[Collected data]
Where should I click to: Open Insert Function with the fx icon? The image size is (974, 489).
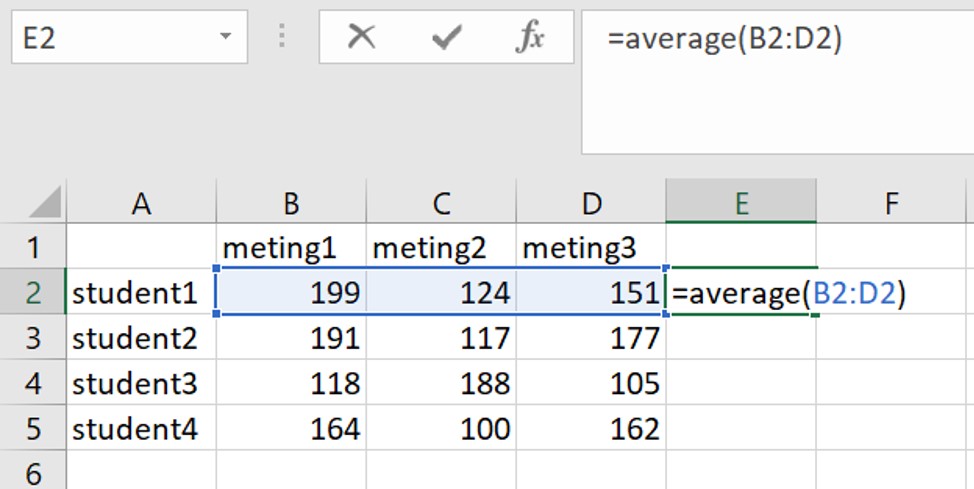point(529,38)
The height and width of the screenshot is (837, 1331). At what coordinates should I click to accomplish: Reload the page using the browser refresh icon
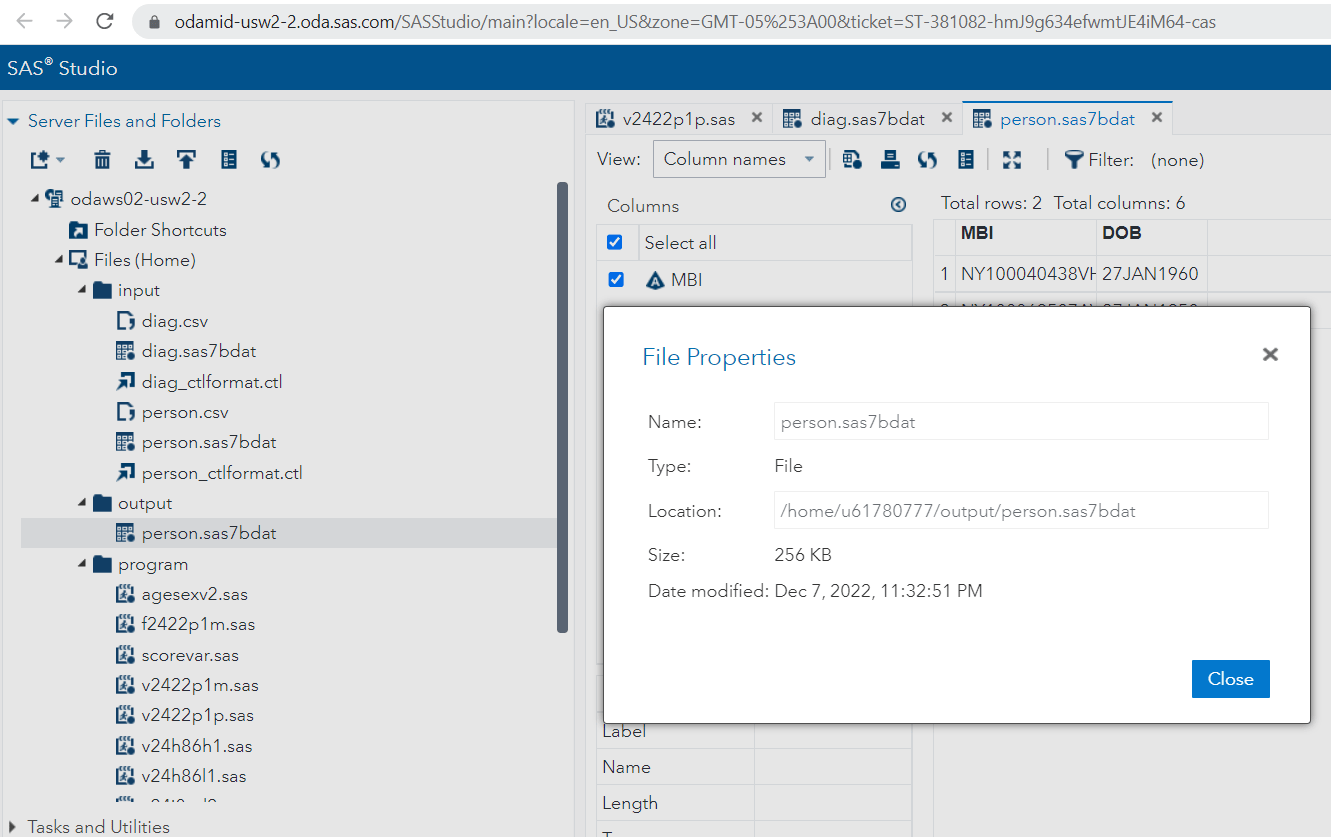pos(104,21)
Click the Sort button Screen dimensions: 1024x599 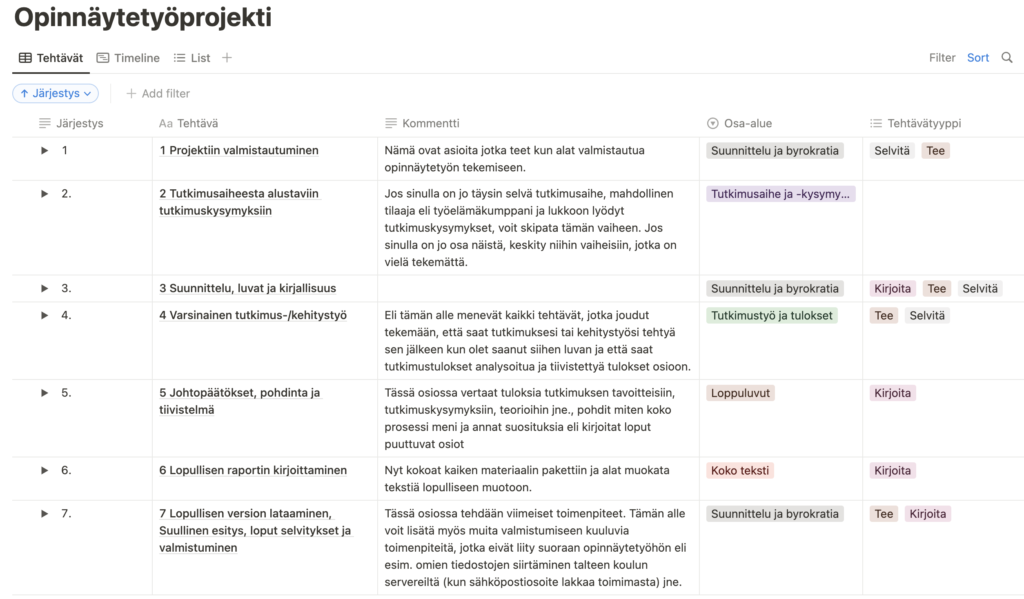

Task brief ::
Repeat the entries exactly and keep the pictures out of the copy.

The answer ::
Where should I click to: Open Insert Function with the fx icon? The image size is (974, 489).
point(529,38)
The height and width of the screenshot is (837, 1331). At what coordinates should I click to accomplish: Reload the page using the browser refresh icon
pos(104,21)
Click the Sort button Screen dimensions: 1024x599 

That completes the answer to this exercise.